Dataset rows —
■ ■ ■ ■ ■

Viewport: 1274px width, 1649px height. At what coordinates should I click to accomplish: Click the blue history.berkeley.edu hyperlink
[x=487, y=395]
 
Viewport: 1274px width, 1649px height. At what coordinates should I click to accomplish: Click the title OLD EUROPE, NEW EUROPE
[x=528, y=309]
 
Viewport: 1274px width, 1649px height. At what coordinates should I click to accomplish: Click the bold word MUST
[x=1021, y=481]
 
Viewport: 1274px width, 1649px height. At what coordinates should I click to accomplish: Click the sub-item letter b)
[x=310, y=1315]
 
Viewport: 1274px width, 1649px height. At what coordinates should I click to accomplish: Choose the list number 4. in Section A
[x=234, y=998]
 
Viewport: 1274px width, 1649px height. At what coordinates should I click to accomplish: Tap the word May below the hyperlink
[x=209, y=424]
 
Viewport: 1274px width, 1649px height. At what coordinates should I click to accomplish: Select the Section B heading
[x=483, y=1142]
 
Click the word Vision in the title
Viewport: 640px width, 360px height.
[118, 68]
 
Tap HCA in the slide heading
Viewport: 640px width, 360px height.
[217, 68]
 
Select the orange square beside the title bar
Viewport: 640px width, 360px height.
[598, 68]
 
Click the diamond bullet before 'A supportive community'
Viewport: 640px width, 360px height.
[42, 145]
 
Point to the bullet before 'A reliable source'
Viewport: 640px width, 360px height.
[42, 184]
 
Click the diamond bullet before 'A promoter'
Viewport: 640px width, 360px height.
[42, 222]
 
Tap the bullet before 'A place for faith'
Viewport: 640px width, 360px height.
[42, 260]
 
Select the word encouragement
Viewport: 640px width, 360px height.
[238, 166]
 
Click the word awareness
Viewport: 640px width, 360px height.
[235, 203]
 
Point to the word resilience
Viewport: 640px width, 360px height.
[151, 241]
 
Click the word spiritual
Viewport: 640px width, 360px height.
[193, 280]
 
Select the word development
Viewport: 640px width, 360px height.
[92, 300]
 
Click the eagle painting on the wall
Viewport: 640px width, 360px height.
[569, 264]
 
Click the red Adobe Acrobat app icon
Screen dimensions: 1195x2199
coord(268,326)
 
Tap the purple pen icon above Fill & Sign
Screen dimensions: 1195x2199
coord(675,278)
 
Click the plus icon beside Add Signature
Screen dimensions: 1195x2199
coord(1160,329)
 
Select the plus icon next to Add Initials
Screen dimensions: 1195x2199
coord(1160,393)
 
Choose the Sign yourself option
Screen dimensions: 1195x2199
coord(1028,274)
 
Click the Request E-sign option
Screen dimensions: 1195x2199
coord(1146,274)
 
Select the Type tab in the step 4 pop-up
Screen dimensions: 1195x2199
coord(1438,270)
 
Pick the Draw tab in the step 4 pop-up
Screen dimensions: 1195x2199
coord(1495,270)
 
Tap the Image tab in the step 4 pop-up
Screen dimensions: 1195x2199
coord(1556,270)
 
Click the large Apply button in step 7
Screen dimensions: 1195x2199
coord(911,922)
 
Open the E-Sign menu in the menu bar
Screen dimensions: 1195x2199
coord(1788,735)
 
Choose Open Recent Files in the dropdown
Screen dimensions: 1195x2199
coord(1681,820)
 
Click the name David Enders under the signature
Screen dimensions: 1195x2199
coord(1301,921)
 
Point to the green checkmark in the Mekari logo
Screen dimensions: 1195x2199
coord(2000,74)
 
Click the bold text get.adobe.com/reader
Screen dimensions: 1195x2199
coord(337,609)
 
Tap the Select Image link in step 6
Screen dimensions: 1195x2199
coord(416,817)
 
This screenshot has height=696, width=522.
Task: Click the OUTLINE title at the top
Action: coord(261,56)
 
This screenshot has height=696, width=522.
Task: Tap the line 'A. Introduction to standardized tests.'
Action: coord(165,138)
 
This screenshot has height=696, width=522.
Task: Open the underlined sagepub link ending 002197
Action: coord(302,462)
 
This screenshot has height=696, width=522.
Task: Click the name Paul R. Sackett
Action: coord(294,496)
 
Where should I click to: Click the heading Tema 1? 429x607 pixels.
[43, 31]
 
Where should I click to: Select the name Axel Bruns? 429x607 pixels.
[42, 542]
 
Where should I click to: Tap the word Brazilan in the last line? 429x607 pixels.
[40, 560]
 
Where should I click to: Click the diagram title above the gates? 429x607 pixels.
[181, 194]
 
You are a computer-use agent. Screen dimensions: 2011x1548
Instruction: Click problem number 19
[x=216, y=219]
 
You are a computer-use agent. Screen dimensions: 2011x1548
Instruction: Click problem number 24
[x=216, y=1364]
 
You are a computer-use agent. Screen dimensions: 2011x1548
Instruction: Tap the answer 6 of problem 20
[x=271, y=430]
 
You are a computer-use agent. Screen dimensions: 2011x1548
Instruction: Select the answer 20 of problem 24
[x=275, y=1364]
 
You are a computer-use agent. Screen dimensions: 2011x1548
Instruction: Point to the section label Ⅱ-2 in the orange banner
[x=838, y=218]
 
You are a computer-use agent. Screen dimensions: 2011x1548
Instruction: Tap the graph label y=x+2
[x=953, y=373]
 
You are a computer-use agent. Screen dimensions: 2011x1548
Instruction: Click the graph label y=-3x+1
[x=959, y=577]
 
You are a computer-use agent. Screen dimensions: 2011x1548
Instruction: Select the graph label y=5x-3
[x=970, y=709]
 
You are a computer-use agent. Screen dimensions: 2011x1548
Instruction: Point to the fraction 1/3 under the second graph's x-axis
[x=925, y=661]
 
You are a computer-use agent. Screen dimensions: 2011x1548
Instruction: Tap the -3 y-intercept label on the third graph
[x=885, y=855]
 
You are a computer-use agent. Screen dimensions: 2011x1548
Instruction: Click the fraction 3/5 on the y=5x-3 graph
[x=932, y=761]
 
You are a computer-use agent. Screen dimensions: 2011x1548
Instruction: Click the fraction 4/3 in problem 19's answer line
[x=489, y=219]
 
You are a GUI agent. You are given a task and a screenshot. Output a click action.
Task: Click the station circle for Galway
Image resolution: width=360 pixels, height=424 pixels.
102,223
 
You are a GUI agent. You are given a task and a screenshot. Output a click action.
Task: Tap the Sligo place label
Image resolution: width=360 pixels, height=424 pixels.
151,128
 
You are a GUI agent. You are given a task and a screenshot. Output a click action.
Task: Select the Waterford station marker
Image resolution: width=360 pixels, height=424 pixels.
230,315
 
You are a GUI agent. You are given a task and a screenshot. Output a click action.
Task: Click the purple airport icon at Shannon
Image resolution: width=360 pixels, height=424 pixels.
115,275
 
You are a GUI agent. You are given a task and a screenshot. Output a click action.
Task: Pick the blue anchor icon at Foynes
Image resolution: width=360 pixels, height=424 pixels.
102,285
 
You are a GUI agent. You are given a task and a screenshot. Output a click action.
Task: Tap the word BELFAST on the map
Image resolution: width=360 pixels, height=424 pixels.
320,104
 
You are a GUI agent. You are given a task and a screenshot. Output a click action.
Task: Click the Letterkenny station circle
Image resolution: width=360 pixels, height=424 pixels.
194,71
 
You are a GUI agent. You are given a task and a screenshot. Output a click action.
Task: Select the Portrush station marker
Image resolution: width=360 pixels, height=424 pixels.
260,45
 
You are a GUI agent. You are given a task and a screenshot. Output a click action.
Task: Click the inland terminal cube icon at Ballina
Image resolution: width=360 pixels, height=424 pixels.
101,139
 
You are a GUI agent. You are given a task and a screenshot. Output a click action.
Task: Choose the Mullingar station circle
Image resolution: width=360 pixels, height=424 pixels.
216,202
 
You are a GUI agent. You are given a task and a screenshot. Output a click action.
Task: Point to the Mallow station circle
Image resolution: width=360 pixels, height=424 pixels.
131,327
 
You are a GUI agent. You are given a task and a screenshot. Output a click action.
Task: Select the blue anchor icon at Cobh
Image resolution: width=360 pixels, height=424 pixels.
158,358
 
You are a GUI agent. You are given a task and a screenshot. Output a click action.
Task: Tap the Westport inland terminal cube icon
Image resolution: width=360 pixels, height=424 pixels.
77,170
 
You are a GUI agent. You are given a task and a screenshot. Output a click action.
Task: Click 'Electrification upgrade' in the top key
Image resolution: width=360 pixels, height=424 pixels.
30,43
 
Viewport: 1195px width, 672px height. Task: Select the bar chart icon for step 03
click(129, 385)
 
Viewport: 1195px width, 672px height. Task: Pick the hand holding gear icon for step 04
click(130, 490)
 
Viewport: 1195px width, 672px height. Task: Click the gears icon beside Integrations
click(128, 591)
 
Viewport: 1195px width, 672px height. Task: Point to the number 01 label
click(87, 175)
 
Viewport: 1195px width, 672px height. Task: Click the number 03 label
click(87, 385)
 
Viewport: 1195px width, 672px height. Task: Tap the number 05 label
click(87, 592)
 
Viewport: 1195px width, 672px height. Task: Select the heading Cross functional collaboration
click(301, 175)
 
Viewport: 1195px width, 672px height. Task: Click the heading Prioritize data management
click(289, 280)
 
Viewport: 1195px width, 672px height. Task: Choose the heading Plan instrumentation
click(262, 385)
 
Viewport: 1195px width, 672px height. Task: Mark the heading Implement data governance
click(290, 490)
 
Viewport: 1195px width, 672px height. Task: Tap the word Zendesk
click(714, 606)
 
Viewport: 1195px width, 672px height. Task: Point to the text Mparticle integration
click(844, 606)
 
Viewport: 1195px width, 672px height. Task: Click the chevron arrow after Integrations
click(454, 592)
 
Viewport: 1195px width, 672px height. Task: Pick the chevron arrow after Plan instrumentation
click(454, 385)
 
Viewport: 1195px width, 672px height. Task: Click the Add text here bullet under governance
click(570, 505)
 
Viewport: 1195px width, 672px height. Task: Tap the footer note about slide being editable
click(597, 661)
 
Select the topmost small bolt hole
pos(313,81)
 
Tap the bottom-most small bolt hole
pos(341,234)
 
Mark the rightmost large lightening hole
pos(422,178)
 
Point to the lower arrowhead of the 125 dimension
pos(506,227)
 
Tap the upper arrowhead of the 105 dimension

■ ■ ■ ■ ■

Problem to work on —
Reproduce the material starting at the line that contains "Viewport: 1195px width, 672px height. Task: Choose" and ending at the line that contains "click(597, 661)", with both of those lines included and the requests kept. In the answers, add -110 to every coordinate.

Finished answer —
Viewport: 1195px width, 672px height. Task: Choose the heading Plan instrumentation
click(152, 275)
 
Viewport: 1195px width, 672px height. Task: Mark the heading Implement data governance
click(180, 380)
 
Viewport: 1195px width, 672px height. Task: Tap the word Zendesk
click(604, 496)
 
Viewport: 1195px width, 672px height. Task: Point to the text Mparticle integration
click(734, 496)
 
Viewport: 1195px width, 672px height. Task: Click the chevron arrow after Integrations
click(344, 482)
 
Viewport: 1195px width, 672px height. Task: Pick the chevron arrow after Plan instrumentation
click(344, 275)
 
Viewport: 1195px width, 672px height. Task: Click the Add text here bullet under governance
click(460, 395)
 
Viewport: 1195px width, 672px height. Task: Tap the footer note about slide being editable
click(487, 551)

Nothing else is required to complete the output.